-- TESTO FORNITO --
┄┄┄┄┄┄
L’Italia può perdere 40 miliardi di Pil nel 2022-2023

In Italia i rischi di un arresto brusco della ripresa a causa degli scenari di guerra sono reali.

Nelle audizioni Corte dei Conti, Istat, Bankitalia e Ufficio parlamentare di Bilancio sul Def sono emerse stime e riflessioni sull’economia italiana non prive di allerta: troppa l’incertezza che il conflitto sta diffondendo.

Come l’intera Europa, l’Italia si trova nel pieno della crisi energetica, con un piano strategico nazionale tutto da ristrutturare e in breve tempo. Intanto, i prezzi di gas e petrolio in corsa frenano produzione e fiducia.

Il Def ha già rivisto le stime sul Pil a causa delle mutate condizioni geopolitiche. La Corte dei Conti ha avanzato una ipotetica perdita di 40 miliardi di Prodotto Interno Lordo. I dettagli sulla crescita in Italia.

Italia: ombre sulla crescita, si possono perdere 40 miliardi

La stima è stata elaborata dalla Corte dei Conti in audizione alle commissioni Bilancio di Camera e Senato:

“In assenza di interventi discrezionali, si valuta che il Pil crescerebbe in media del 2,9% quest’anno e poi a tassi via via più contenuti. Nel 2025, ultimo anno dello scenario previsionale, convergerebbe verso l’1,5%, il valore della crescita potenziale. La perdita di prodotto, sarebbe pari nel biennio 2022-23 a 40 miliardi di euro con una leggera mitigazione grazie ad interventi di bilancio espansivi da attuare nelle prossime settimane”

Nei calcoli la crisi geopolitica è ovviamente impattante per l’Italia: meno 1,8 punti sul 2022 e perdita di un aggiuntivo mezzo punto sul 2023.

Anche Bankitalia ha espresso toni sommessi sulle prospettive nazionali: “valutiamo che la produzione industriale sia diminuita nel primo trimestre e che la spesa delle famiglie si sia indebolita. Nel complesso stimiamo che il Pil possa essersi ridotto di poco più di mezzo punto percentuale nei primi tre mesi del 2022.”

Nella sua nota di congiuntura economica di marzo, l’Istat ha rilevato che “nel primo trimestre 2022 la produzione industriale segnerebbe un calo dello 0,9%”.

Le imprese manifatturiere e dei servizi stanno peggiorando il loro sentiment di fiducia, con le prime che iniziano a lamentare ostacoli all’esportazione.
┄┄┄┄┄┄
-- SEZIONE DATI --
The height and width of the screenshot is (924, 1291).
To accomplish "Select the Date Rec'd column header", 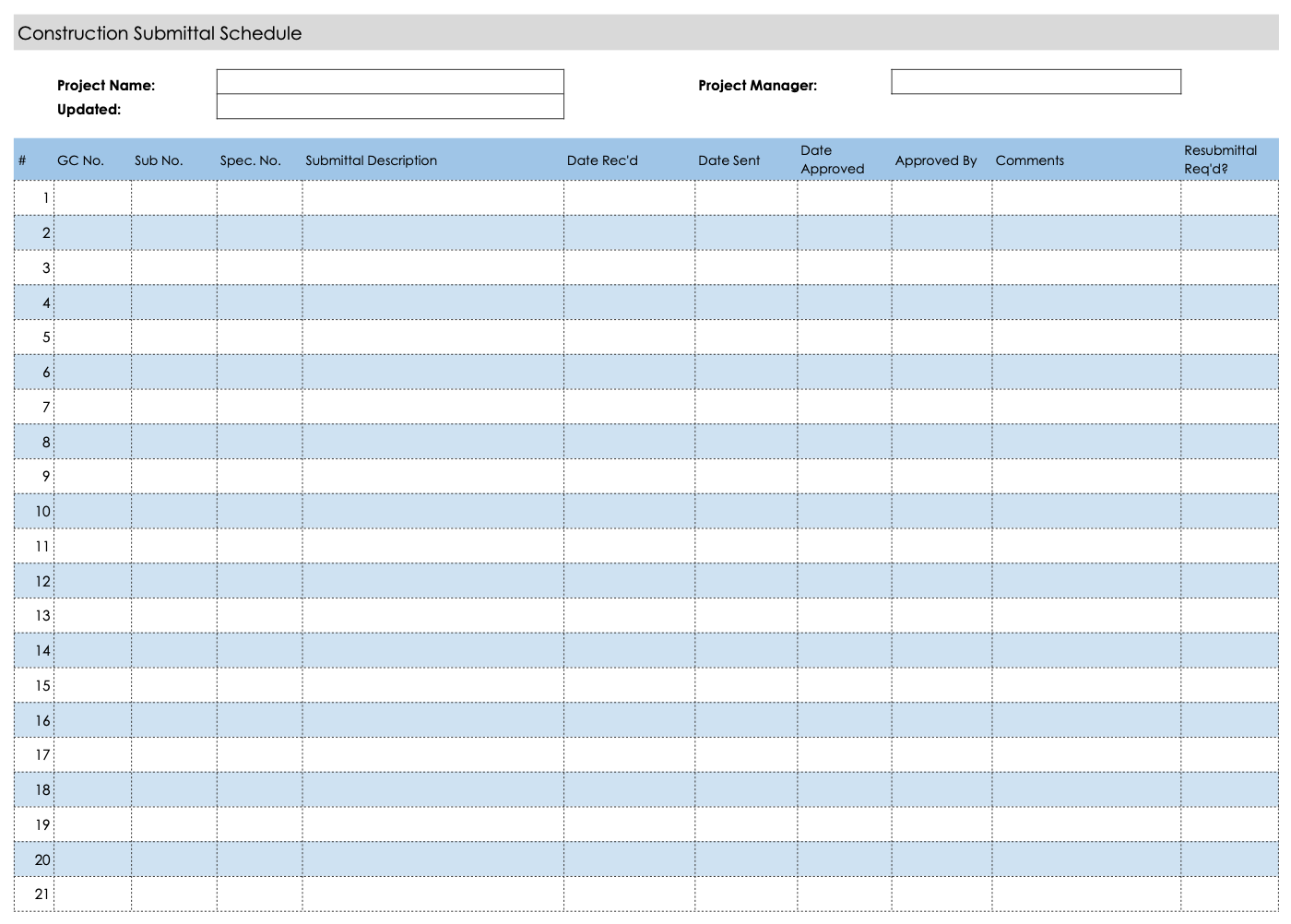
┄┄┄┄┄┄
-- ISTRUZIONI --
1. Modifica il testo sulle stime del Pil riportando tutto ciò che va da "Nelle audizioni Corte" fino a "crescita in Italia.", con "emergenza energetica" al posto di "crisi energetica".
2. Rispondi in base al testo sulle stime del Pil.
(a) Secondo la Corte dei Conti, verso quale valore convergerebbe la crescita del Pil nel 2025?
(b) A quanto ammonta il calo della produzione industriale nel primo trimestre 2022 indicato dall'Istat?
(c) Di quanto, secondo Bankitalia, il Pil potrebbe essersi ridotto nei primi tre mesi del 2022?
Per rispondere usa unicamente il testo sulle stime del Pil.

-- SOLUZIONI DEGLI ESERCIZI --
1.
Nelle audizioni Corte dei Conti, Istat, Bankitalia e Ufficio parlamentare di Bilancio sul Def sono emerse stime e riflessioni sull’economia italiana non prive di allerta: troppa l’incertezza che il conflitto sta diffondendo.

Come l’intera Europa, l’Italia si trova nel pieno della emergenza energetica, con un piano strategico nazionale tutto da ristrutturare e in breve tempo. Intanto, i prezzi di gas e petrolio in corsa frenano produzione e fiducia.

Il Def ha già rivisto le stime sul Pil a causa delle mutate condizioni geopolitiche. La Corte dei Conti ha avanzato una ipotetica perdita di 40 miliardi di Prodotto Interno Lordo. I dettagli sulla crescita in Italia.

2.
(a) Verso l'1,5%, il valore della crescita potenziale.
(b) Lo 0,9%.
(c) Di poco più di mezzo punto percentuale.